● **WORK REQUEST**: For each line in the data below that holds "computer", return a copy.

● **RECORDS TO USE**:

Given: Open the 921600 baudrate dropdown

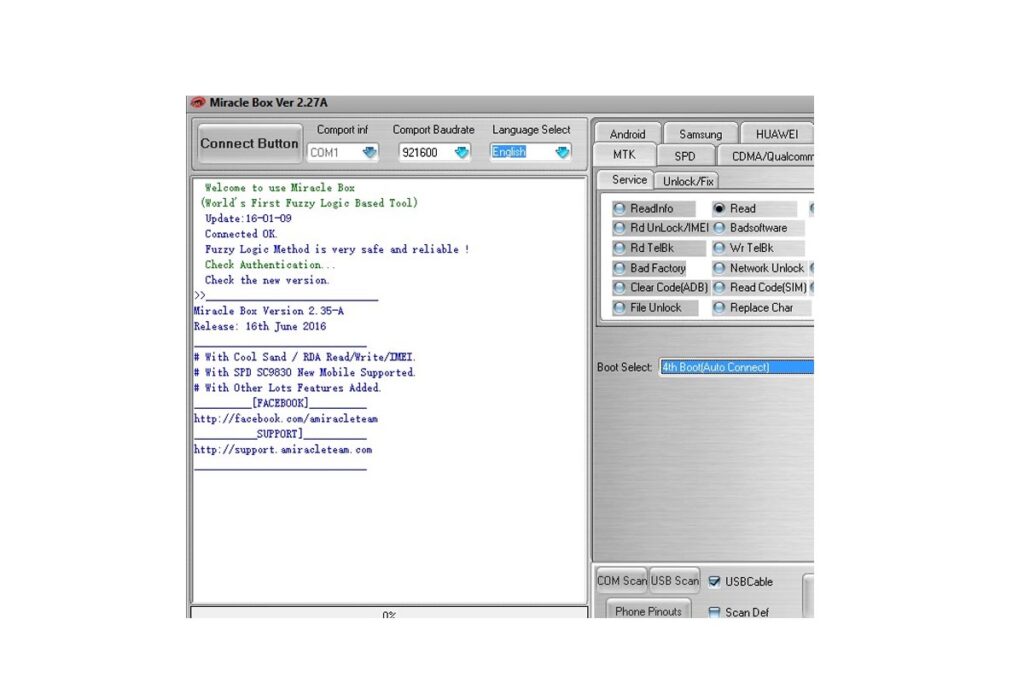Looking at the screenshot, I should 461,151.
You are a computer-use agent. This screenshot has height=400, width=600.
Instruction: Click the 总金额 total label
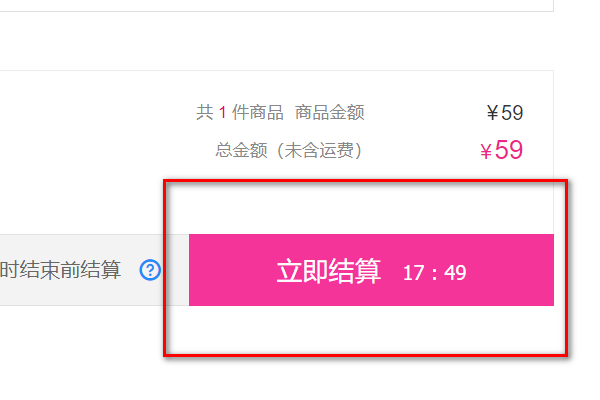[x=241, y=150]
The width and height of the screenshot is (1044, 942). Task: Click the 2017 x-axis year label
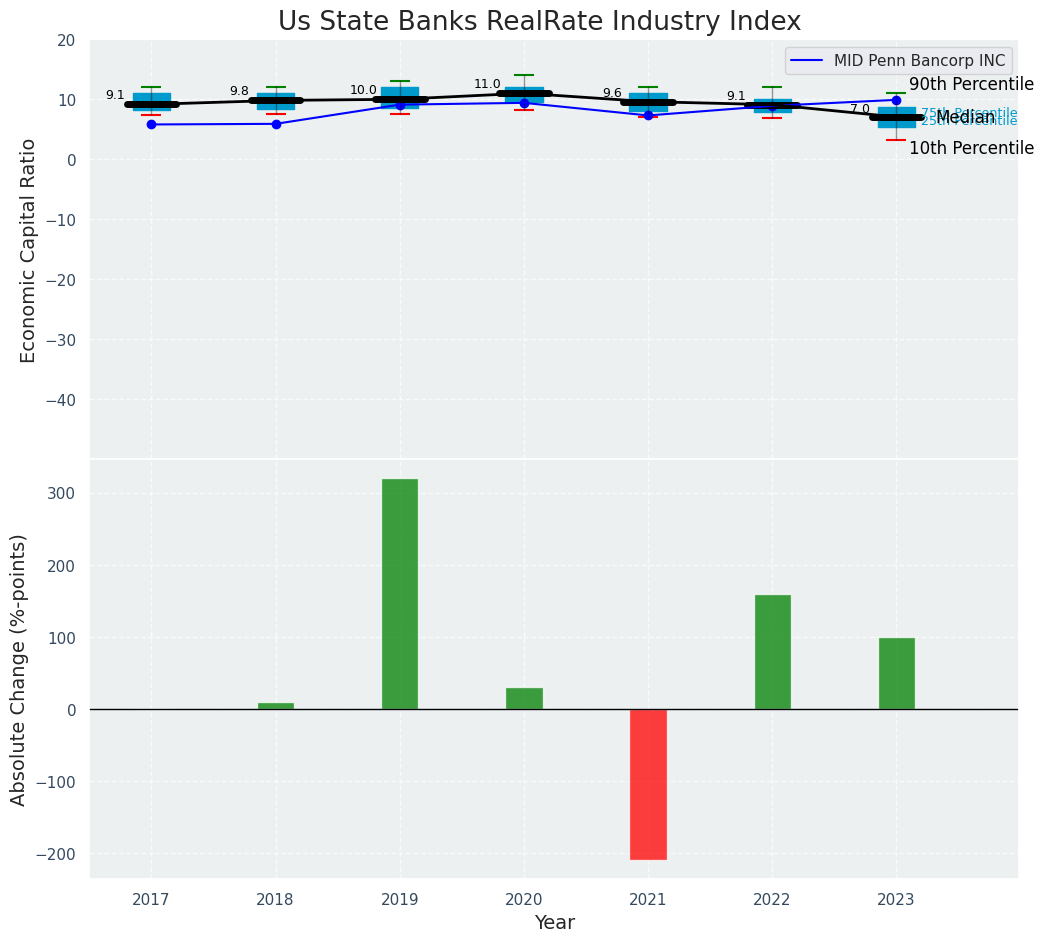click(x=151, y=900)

* * *

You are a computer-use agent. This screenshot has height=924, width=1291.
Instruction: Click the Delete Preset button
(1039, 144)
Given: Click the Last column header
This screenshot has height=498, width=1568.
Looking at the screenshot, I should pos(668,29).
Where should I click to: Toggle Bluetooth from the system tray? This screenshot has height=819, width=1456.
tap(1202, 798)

● **SOLUTION TO THE PROBLEM**:
You are a computer-use agent. This screenshot has height=400, width=600.
You are a computer-use agent. This screenshot has height=924, width=1291.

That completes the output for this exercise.